La solución de estas cuestiones tuvo lugar posteriormente a 1880; ello dependía del aumento de la población, del crecimiento de las áreas cultivadas y de la ejecución de obras de margen en magnitud apropiada a la densidad de carga que requiere la instalación de la línea naviera.
El movimiento de la navegación correspondiente al año 1880, que por supuesto aparece muy acrecentado con respecto al de 1862 pero que formalmente no acusa mayores diferencias, señala la entrada a todos los lugares de operación habilitados en el país, de 23 mil embarcaciones, con un registro de 2,3 millones de toneladas.
El mencionado material a flote considerado desde más cerca, se clasifica de la siguiente manera, expresando las toneladas de registro en miles: Las embarcaciones del exterior acusan un registro medio de 134 toneladas los veleros y 350 los vapores; las del interior,27 toneladas los primeros y 158 los segundos. Sin duda que sería incorrecto deducir sin análisis alguna conclusión de esas cifras medias. Por lo que se refiere a los veleros llegados del exterior su número está influido por el tráfico de los países limítrofes, Paraguay, Uruguay y Brasil, que se realizaba con embarcaciones cuyo porte es sensiblemente más reducido que el de los que provienen de ultramar; en tal sentido los veleros afectados a aquel tráfico no acusaban un registro superior a 50 toneladas, mientras los que procedían de ultramar acusaban uno de 400 tn. Lo propio ocurre con los vapores entrados del exterior; los que llegaban de Gran Bretaña, Francia y Estados Unidos, registraban en promedio 700 tn.; los que viajaban a los países limítrofes no acusaban sino 100. Si se exceptúan pues, las banderas correspondientes a los países limítrofes y desde luego a la nacional, resulta que la navegación de ultramar absorbe el 72,8 % del tonelaje de registro.

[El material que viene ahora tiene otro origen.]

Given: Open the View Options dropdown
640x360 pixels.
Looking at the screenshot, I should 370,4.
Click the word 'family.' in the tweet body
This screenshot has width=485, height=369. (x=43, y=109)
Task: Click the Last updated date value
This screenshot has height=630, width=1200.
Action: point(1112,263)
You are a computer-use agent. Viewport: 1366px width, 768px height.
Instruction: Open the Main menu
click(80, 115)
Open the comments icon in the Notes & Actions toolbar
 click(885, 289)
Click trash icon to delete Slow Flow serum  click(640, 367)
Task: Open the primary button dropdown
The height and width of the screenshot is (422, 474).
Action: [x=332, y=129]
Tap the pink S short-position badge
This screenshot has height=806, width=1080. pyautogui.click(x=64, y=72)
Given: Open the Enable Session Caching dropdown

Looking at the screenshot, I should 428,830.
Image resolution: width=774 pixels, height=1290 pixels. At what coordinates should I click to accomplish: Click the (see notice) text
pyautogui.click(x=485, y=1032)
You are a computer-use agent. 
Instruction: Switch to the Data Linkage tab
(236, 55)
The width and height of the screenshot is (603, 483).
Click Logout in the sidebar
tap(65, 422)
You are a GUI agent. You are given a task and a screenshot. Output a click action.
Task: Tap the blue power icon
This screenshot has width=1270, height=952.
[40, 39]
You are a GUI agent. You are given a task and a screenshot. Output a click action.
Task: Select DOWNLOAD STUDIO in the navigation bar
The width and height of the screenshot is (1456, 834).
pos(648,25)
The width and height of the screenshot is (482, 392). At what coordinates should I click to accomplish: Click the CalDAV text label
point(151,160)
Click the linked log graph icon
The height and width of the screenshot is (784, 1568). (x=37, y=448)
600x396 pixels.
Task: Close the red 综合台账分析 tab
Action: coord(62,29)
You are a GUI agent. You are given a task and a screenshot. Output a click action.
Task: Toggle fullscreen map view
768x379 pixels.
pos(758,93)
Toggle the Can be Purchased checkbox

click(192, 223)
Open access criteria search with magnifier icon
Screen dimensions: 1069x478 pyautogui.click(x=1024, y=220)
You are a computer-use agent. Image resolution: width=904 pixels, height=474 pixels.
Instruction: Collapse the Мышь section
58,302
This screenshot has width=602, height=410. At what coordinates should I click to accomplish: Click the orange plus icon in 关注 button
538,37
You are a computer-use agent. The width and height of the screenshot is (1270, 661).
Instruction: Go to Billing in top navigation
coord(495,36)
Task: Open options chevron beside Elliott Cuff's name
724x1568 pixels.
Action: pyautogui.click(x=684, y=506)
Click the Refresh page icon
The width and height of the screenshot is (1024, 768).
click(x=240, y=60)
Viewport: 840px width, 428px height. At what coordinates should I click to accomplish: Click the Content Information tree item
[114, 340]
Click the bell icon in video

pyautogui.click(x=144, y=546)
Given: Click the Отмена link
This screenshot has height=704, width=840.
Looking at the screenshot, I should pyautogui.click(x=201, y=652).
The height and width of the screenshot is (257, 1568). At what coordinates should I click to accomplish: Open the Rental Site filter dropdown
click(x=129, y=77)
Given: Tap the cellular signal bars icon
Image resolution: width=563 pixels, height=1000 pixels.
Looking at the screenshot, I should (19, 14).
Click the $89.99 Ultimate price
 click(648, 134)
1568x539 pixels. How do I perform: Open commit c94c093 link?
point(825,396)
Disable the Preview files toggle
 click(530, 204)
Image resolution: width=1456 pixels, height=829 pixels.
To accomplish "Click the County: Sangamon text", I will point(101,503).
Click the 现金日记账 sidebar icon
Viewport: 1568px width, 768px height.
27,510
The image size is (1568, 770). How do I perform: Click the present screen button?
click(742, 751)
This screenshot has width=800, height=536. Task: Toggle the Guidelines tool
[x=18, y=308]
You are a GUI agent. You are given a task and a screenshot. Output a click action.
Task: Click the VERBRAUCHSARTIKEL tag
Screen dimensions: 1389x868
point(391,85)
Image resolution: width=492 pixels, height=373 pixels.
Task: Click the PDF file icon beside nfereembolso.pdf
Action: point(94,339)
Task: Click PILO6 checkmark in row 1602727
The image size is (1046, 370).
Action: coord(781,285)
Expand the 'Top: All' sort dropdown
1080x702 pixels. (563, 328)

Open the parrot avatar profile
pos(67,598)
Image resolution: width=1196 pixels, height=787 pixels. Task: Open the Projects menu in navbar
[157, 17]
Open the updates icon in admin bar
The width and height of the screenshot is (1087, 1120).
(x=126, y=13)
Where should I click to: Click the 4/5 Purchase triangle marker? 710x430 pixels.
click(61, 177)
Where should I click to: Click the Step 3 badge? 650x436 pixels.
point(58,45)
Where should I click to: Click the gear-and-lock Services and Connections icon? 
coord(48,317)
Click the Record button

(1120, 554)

A esta circunstancia y al hecho que a ella le corresponde la mayor proporción de vapores debe imputarse la diferencia a que nos hemos referido entre el tonelaje promedio que se deduce de considerar al total de los barcos llegados del exterior y al que realmente mide el porte de los que estaban entonces asignados al transporte de las mercancías importadas por el país y a las que enviaba al consumo de Europa y Estados Unidos. La propia circunstancia de la notable desproporción que existe entre el volumen de vapores y de veleros asigna a este tráfico su verdadera importancia.